Mamatkul Uchuko uulu (Мааматкул Үчүкө уулу), better known as Mamatkul Biy (Мааматкул Бий; 1660 – 1758) was the Unified Biy of the northern Kyrgyz and one of the leaders of the people's struggle against the Dzungar Khanate.

In the 1680s, the Kyrgyz tribes were ruled by Kudayan Khan. Being a close relative of the khan, Mamatkul Biy competed with him for power, and later acted as one of the contenders for the position of the monarch. In the 1680s – early 1690s, unable to resist the Dzungar invaders, the Kyrgyz of the north migrated to the regions of the Ferghana Valley and, under the leadership of Kudayan Khan, penetrated the Issyk-Kul basin. According to historical information, Kudayan Khan died in Khujand. After that, Mamatkul Biy, having united the Kyrgyz who came to Ferghana, settled them in the upper reaches of Namangan.

Mamatkul Biy, as a representative of the Sarybagysh tribe, was elected the Supreme Biy of all the Kyrgyz tribes of the north, and Koshoi Biy (Solto), Karaboto Biy (Kytai), Maitak Biy (Kushchu) and Akbay Biy (Saruu) were personal advisers.

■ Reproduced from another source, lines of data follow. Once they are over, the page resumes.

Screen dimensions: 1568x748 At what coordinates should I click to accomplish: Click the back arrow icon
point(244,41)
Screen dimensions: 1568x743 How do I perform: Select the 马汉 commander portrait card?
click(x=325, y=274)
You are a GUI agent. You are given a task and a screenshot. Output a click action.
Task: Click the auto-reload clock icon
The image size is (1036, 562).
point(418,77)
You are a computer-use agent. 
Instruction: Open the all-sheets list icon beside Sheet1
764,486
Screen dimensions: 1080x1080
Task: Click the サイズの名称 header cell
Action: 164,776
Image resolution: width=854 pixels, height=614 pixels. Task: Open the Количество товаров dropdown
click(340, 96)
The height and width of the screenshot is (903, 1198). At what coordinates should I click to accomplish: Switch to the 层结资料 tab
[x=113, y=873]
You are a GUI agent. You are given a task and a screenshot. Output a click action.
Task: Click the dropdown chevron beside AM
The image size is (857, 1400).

In 1758, in connection with the arrival of Chinese ambassadors, in order to clarify the borders of the Qing state, Mamatkul Biy sent his embassy of 7 people to China: Cherikchi Biy (head of the embassy), Sherbek Batyr, Tülkü Biy, Nyshaa Batyr, Akbay Batyr, Notsi Biy and Shükür Biy. The delegates in the same year were at the reception of the Qianlong Emperor of the Qing and resolved political and border issues. They demanded the return of the occupied lands and the Emperor promised to look into these issues. But even before these demands were met, the Kyrgyz themselves completely liberated their lands by force.